====== Supplied records ======

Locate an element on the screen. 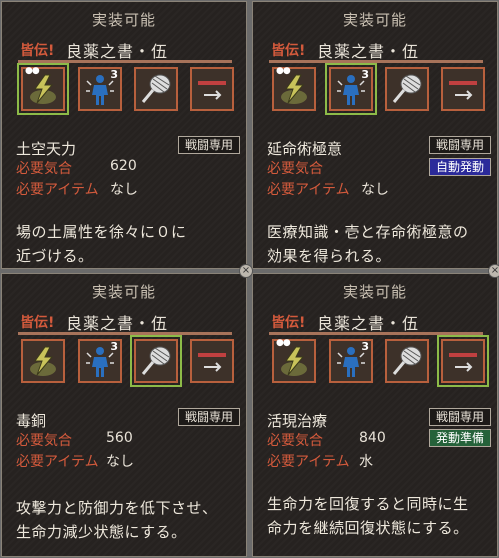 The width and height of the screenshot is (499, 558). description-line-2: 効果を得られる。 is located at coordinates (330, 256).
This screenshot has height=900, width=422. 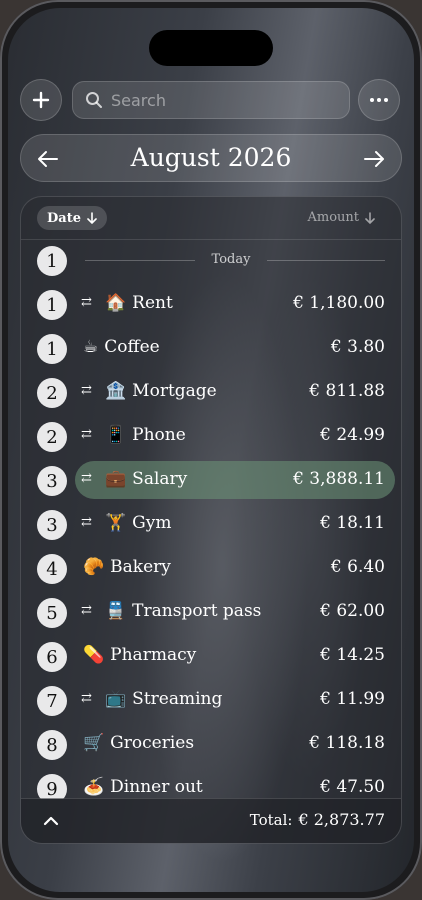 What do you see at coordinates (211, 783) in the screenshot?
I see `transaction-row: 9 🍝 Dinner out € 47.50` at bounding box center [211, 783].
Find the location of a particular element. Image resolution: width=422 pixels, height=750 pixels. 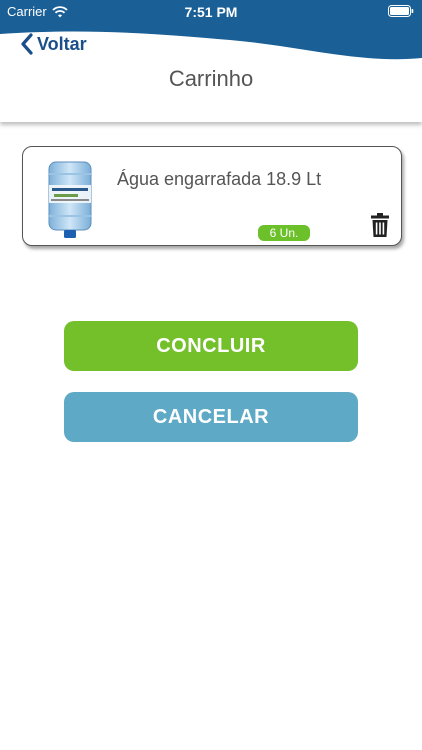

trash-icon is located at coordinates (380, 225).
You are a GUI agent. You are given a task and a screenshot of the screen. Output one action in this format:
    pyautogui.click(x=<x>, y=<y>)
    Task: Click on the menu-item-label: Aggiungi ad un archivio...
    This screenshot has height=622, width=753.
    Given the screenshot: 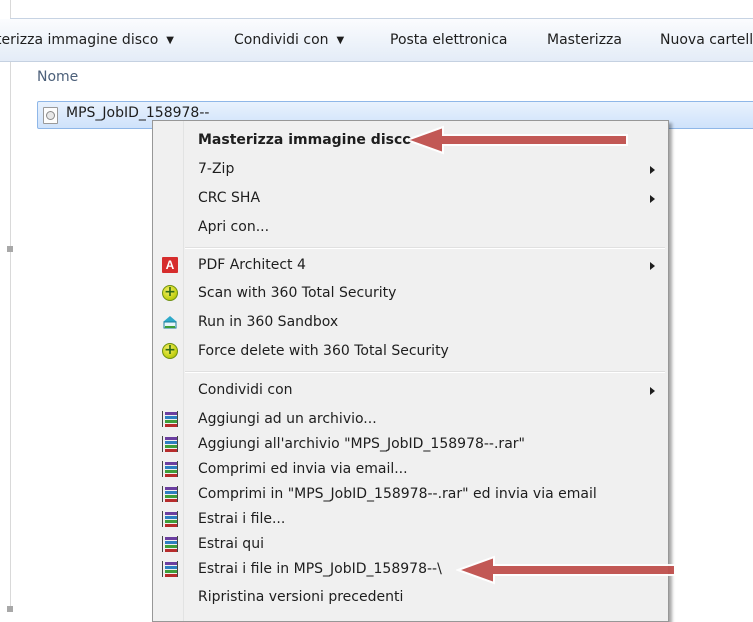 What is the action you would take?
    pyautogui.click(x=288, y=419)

======

== Directions ==
Quote the listing between the lines holding "Find the location" and "trash-icon is located", inclusive, and leave the pictures out of your answer.

== Output ==
Find the location of a particular element. Image resolution: width=422 pixels, height=750 pixels. 

trash-icon is located at coordinates (380, 225).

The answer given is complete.